Troublemaker is aware readers may be feeling queasy at five more years of government by the Bullingdon club.
That Michael Gove got a promotion is bad enough.
George Osborne remains chancellor, and Theresa May continues as home secretary.
Iain Duncan Smith will stay put as work and pensions secretary. Which is nice for him and dreadful for everybody else.
The department for work and pensions moved to examine cutting a scheme that helps disabled people into work—hours after the Tories won the election.
The Access to Work fund helps people and employers cover costs of disabilities that might be a barrier to work.
Duncan Smith is also set to make swingeing cuts to child benefits and child tax credits and may abolish maternity pay to slice £12 billion from the welfare budget.
Mark Harper is the new chief whip.
He will be able to remind colleagues in trouble of the merits of a quick resignation, as he quit as immigration minister over his cleaner’s visa in February last year. Isabella Acevedo was deported. Harper, who came up with the racist anti-immigrant vans, has been promoted.
Robert Halfon will become deputy leader of the Conservative Party.

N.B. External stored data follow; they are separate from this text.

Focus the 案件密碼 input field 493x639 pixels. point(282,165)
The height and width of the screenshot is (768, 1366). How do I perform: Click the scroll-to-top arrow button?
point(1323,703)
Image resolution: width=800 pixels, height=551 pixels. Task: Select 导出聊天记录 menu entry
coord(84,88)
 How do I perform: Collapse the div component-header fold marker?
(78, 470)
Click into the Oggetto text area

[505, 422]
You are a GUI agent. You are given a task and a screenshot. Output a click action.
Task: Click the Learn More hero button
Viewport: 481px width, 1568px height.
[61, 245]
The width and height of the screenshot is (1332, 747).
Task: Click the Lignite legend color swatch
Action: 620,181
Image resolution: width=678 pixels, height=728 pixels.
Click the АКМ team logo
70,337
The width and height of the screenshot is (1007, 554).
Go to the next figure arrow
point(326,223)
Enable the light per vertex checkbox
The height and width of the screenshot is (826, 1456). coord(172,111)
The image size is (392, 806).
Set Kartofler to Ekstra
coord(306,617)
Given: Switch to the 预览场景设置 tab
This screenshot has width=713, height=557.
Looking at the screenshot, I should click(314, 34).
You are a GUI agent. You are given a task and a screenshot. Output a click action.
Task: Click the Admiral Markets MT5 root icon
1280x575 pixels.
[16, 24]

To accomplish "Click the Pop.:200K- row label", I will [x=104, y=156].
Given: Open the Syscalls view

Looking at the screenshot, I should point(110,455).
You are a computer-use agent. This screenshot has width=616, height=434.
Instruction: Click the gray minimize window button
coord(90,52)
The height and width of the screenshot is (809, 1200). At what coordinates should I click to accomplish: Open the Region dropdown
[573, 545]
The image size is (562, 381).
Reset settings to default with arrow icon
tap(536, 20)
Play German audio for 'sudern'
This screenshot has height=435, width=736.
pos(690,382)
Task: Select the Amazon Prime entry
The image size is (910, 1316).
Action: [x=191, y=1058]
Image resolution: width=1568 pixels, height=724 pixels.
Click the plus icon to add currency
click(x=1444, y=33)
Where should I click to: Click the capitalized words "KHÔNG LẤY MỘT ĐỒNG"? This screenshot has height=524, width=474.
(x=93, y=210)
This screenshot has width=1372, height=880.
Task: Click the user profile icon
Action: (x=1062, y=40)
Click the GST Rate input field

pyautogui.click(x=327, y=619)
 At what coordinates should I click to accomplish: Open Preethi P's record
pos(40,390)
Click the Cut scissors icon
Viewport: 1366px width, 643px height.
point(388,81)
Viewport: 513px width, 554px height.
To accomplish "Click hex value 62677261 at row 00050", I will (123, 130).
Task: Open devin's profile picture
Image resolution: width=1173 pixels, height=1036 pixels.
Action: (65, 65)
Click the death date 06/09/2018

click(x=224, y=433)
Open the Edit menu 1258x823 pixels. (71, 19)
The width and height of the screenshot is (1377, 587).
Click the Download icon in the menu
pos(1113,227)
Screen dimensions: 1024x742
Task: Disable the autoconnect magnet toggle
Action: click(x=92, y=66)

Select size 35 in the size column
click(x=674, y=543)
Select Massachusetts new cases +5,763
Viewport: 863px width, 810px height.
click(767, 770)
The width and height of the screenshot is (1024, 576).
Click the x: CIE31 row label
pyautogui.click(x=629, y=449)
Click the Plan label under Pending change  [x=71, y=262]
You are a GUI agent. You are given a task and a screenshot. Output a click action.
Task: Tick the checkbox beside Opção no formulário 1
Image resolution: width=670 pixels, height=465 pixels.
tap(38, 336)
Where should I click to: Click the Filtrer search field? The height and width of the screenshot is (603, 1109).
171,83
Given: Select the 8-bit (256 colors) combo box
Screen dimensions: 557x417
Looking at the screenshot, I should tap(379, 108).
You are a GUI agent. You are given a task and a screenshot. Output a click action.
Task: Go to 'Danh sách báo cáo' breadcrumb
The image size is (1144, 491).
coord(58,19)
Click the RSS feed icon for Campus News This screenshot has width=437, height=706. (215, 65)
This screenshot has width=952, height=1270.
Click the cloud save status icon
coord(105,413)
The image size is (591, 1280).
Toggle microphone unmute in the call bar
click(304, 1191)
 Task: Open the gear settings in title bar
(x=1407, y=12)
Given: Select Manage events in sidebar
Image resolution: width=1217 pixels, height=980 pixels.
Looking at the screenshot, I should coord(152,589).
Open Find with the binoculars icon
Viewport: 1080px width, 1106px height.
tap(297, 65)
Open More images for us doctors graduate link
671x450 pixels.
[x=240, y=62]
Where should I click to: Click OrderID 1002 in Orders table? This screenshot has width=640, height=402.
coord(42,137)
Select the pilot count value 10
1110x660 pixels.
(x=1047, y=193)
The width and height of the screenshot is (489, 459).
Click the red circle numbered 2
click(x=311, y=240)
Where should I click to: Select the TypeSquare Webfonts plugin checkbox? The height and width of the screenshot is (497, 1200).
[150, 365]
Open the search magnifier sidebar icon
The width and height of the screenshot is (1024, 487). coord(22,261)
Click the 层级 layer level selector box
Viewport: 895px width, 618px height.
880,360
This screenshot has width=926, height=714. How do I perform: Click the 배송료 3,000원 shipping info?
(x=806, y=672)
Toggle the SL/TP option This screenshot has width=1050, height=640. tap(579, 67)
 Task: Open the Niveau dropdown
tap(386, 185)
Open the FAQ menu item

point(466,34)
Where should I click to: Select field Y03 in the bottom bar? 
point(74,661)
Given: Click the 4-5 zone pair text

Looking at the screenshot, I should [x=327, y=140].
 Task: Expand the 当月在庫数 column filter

His election flyer prominently featured Labour’s traditional red colours, focused on immigration, a British “bill of rights” and making St George’s Day a national holiday. He even managed a picture of Tony Benn on the leaflet.
Oliver Letwin has been promoted to full cabinet member and will move from the government’s policy unit to the Cabinet Office.
Letwin wrote a book called Privatising the World. He described Andrew Lansley’s “liberation” of the NHS.
In 2011 he was dumping documents, including the personal information of constituents, into a bin in London’s St James’ Park.
The bloke in charge of culture, John Whittingdale, is against gay equality but then again so is education secretary Nicky Morgan.
Oh and Boris Johnson is in the cabinet.
Aaah... Baby Charlotte
A zoo in Japan was in trouble last week after calling a baby monkey Charlotte.
The name was chosen by public vote. The zoo had to apologise after others complained it was disrespectful because the latest royal scrounger in Britain is called Charlotte too.
But it is only “reconsidering” renaming the animal.
The 'criminals' get younger every day
Police in Derbyshire spent 45 minutes questioning a four year old, a six year old and their mother last week because the children were playing outside.
Mother Andree said, “We’ve always told them to respect the police, and that the police catch baddies, so they were pretty confused.”
Pope might forgive the ‘sin of abortion’
The pope has graciously ordered that women who have had abortions can be pardoned by priests from next year.
This means women can seek forgiveness from the church for having the audacity to control their own bodies.
Doctors who perform the procedures will also be able to ask for absolution.
Apparently the pope has decided that 2016 will be a Holy Year of Mercy.
But in case you were getting too relaxed cardinal Velasio De Paolis stressed, “This does not cancel the sin of abortion.”
Ex-minister Eric Pickles has bagged himself a host of jobs, among them anti-corruption tsar.
The same Eric Pickles closed down the main public sector anti-corruption unit. One of the new Counter Fraud Centre’s wheezes is a “global risk register” in partnership with arms firm BAE Systems.
Does ‘axis of evil’ now include Texas?
A new US war was closely averted last week—for now.
A leaked map of military exercises for 1,200 US special forces troops showed Texas marked as “hostile territory”.
Panic ensued. Some claimed the exercise was a secret plot for Washington to invade Texas.
Governor Greg Abbott said it was important that Texans “know their safety, constitutional rights, property rights and civil liberties will not be infringed”.
Defence sources said the map referred to role play.
But Texas senator and Republican presidential candidate Ted Cruz said many people don’t believe a government that has been “disrespecting
the liberties of citizens”.
Tobacco tackles Islam
The tobacco industry has been waging a sort of religious war for decades.
The companies’ tactics have included portraying religious objections to tobacco as a form of extremism, analysis of years of industry documents reveals.
“The industry has sought to distort and misinterpret the cultural beliefs and to reinterpret them to serve the industry’s interests,” said Kelley Lee, one of the authors of the study. “All to sell a product that kills half of its customers.”
A 1996 British American Tobacco (BAT) document, for instance, described the “Islamic threat,” including rising fundamentalism, as a “real danger” to the industry. “This amounts to us having to prepare to fight a hurricane,” the memo warns.
Cameron goes gardening
David Cameron may have been hankering after a spot of gardening leave after the election.
He applied to the local council for permission to enlarge the garden of his constituency home in leafy Chipping Norton.
He used part of the £300,000 he inherited from his dad to buy the land—previously designated for agricultural use—from his neighbour, the Tory donor Lord Chadlington.
George Osborne will begin his second term as chancellor without his chief of staff, Rupert Harrison, who is leaving government.
The former Eton head boy left to take a job in the city. Which is only fair since he did so much for them.